---- Supplied data

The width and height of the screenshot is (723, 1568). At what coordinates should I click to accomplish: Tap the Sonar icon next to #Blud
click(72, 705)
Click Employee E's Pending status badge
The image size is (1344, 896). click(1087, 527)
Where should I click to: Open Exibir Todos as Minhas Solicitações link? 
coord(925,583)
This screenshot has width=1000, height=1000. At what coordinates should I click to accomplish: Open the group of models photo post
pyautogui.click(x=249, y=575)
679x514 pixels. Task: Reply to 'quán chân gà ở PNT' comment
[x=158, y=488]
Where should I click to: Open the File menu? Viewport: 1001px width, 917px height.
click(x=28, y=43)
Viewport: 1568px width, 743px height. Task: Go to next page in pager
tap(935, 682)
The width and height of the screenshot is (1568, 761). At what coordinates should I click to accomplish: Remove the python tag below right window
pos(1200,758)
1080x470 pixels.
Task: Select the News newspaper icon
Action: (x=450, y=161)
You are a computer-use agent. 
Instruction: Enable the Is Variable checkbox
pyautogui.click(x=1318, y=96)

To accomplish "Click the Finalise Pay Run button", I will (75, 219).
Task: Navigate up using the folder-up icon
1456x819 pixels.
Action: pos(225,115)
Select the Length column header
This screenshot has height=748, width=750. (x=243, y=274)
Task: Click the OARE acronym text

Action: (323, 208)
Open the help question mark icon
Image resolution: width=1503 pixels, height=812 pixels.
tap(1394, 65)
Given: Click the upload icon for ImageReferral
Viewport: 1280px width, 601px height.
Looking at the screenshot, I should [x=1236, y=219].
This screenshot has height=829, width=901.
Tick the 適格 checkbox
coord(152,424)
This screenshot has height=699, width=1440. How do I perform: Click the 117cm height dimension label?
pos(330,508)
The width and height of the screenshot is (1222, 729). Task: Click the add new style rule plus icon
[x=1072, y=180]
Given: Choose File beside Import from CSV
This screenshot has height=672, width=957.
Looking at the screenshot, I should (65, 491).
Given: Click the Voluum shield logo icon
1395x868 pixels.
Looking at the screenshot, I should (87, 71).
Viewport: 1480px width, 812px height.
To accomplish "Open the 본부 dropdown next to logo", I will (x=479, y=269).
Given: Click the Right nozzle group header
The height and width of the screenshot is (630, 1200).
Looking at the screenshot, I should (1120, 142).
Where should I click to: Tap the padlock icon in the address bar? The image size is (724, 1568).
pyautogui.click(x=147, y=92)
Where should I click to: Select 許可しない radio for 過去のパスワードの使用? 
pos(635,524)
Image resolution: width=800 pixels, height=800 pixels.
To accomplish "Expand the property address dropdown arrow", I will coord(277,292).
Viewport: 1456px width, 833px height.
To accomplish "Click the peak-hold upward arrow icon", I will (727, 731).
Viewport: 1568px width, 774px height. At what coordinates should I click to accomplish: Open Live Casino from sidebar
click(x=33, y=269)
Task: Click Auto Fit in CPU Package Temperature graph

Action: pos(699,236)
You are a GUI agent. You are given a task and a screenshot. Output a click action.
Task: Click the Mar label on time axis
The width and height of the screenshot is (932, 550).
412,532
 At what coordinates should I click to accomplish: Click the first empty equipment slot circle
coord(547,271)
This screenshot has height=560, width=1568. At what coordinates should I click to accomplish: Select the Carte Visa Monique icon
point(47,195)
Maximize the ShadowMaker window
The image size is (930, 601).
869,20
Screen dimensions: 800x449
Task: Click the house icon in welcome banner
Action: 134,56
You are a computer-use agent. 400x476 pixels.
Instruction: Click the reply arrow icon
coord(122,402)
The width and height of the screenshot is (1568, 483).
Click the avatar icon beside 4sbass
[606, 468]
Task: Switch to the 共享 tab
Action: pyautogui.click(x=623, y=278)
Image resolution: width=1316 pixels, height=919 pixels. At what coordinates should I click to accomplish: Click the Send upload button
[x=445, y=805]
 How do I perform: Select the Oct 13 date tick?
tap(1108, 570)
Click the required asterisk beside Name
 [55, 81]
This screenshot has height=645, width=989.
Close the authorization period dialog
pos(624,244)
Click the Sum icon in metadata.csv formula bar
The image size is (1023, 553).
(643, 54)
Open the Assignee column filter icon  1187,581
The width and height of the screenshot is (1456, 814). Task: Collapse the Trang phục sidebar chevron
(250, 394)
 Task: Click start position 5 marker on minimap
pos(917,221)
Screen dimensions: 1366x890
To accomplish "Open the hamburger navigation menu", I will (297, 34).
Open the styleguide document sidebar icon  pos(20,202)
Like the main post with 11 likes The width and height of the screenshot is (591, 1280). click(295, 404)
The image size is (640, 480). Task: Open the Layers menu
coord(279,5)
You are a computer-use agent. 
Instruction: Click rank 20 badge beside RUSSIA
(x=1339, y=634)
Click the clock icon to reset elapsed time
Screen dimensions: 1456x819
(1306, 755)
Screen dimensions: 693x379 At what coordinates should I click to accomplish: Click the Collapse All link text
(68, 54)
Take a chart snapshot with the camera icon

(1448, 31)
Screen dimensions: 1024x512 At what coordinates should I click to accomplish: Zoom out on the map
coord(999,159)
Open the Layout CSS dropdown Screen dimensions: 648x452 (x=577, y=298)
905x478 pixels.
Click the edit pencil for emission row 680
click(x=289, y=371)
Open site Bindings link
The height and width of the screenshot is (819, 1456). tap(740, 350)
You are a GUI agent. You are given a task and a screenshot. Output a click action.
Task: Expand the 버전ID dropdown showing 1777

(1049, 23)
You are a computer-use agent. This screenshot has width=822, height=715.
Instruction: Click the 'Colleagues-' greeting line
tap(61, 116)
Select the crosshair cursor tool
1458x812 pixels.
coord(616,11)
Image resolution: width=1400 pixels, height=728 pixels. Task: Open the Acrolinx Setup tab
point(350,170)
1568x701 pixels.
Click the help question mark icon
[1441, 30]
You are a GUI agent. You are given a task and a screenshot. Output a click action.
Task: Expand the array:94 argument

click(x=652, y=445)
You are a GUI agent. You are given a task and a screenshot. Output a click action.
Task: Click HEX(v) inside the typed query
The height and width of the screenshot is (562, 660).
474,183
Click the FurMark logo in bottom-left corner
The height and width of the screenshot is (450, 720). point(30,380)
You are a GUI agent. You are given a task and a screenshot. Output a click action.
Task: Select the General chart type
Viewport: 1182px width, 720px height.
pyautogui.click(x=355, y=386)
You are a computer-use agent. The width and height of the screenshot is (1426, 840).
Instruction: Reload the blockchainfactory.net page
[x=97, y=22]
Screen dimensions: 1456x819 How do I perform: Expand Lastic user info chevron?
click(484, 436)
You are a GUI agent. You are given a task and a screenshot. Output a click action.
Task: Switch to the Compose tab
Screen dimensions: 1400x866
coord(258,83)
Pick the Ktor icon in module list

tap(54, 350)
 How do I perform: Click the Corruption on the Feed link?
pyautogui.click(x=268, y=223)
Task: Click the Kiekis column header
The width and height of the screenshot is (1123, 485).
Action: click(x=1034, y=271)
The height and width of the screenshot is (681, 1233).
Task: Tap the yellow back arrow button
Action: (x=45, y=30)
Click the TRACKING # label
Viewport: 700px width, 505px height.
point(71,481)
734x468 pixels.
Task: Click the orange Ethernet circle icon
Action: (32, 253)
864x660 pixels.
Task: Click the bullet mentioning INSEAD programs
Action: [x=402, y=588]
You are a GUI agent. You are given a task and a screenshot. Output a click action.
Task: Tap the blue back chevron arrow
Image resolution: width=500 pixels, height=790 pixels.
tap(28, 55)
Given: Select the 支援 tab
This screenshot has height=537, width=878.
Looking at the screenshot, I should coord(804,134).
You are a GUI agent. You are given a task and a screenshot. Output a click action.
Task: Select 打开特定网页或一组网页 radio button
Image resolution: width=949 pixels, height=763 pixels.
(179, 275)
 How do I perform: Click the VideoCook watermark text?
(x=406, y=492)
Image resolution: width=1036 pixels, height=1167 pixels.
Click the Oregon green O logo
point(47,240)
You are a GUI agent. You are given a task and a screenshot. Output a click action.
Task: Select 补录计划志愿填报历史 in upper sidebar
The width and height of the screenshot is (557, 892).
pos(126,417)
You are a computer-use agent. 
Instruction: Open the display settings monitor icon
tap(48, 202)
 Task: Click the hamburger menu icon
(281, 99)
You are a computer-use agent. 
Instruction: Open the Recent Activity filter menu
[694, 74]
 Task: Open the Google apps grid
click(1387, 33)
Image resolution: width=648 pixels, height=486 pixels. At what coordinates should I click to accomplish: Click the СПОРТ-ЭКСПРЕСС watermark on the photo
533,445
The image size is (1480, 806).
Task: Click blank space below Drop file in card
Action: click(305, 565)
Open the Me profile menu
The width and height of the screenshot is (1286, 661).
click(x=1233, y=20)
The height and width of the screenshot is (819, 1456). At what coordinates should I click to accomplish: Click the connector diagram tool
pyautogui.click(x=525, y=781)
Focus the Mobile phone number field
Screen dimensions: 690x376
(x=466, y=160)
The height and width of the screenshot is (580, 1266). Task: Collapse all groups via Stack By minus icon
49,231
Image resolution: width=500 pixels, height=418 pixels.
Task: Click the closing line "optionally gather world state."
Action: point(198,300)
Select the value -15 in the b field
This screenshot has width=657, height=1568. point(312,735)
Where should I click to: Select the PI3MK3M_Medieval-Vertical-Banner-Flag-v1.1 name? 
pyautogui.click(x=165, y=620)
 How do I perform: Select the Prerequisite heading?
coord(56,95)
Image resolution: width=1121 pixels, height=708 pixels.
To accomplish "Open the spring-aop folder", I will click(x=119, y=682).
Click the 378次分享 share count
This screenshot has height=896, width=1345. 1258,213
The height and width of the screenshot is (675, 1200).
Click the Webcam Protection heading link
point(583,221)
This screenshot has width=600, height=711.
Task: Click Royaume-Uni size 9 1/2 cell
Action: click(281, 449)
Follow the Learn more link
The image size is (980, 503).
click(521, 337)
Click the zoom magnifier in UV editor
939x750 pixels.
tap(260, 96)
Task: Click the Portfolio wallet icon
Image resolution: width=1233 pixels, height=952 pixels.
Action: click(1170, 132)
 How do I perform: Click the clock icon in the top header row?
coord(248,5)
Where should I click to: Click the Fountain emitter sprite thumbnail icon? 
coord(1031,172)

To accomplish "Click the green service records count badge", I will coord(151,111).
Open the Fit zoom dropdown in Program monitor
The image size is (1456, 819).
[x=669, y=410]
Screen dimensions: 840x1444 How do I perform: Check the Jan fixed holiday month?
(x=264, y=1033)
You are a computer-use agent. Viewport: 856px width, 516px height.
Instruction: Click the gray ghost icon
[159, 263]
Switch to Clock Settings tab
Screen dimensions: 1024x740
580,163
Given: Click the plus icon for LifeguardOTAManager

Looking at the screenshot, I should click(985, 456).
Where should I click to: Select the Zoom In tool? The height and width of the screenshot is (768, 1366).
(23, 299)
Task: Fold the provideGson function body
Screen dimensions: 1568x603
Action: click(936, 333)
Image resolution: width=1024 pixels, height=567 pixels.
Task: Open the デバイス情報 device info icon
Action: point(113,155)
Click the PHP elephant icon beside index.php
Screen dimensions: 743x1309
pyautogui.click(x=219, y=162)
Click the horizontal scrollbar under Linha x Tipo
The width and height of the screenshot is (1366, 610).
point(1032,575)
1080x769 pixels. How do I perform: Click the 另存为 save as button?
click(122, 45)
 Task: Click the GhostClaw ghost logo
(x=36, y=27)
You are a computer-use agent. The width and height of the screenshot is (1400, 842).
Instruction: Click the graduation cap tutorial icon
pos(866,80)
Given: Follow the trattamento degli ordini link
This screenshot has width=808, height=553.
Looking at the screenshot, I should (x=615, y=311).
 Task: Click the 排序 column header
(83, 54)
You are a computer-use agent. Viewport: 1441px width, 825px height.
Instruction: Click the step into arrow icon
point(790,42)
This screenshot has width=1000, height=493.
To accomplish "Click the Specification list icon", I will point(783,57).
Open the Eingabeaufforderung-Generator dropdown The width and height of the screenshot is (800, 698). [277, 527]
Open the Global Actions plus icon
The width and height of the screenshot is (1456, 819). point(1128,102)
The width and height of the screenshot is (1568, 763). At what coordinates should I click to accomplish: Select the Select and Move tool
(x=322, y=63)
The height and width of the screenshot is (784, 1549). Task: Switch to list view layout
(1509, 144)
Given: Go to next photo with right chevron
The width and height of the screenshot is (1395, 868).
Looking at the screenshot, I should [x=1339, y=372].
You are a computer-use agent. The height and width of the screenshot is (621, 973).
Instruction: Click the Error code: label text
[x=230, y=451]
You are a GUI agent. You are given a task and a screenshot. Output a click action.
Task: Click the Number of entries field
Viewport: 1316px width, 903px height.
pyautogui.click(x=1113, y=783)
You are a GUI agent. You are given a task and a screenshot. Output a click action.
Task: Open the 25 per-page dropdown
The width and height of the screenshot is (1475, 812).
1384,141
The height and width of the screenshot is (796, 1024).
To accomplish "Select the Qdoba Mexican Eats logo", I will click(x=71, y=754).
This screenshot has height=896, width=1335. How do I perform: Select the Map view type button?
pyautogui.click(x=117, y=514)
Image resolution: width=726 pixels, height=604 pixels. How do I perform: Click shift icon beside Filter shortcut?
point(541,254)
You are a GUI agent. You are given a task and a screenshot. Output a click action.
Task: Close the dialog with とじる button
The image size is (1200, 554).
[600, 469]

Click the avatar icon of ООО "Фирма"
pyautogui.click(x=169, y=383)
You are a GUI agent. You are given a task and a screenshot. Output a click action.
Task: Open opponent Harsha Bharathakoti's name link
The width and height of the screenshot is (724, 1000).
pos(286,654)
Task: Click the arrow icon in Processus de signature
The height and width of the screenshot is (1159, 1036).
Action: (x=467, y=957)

--------

Please repeat the listing above word for word, from its start down to and including the line with "pyautogui.click(x=249, y=575)".

▸ Solution to this task
The width and height of the screenshot is (723, 1568). At what coordinates should I click to accomplish: Tap the Sonar icon next to #Blud
click(72, 705)
Click Employee E's Pending status badge
The image size is (1344, 896). click(1087, 527)
Where should I click to: Open Exibir Todos as Minhas Solicitações link? 
coord(925,583)
This screenshot has width=1000, height=1000. At what coordinates should I click to accomplish: Open the group of models photo post
pyautogui.click(x=249, y=575)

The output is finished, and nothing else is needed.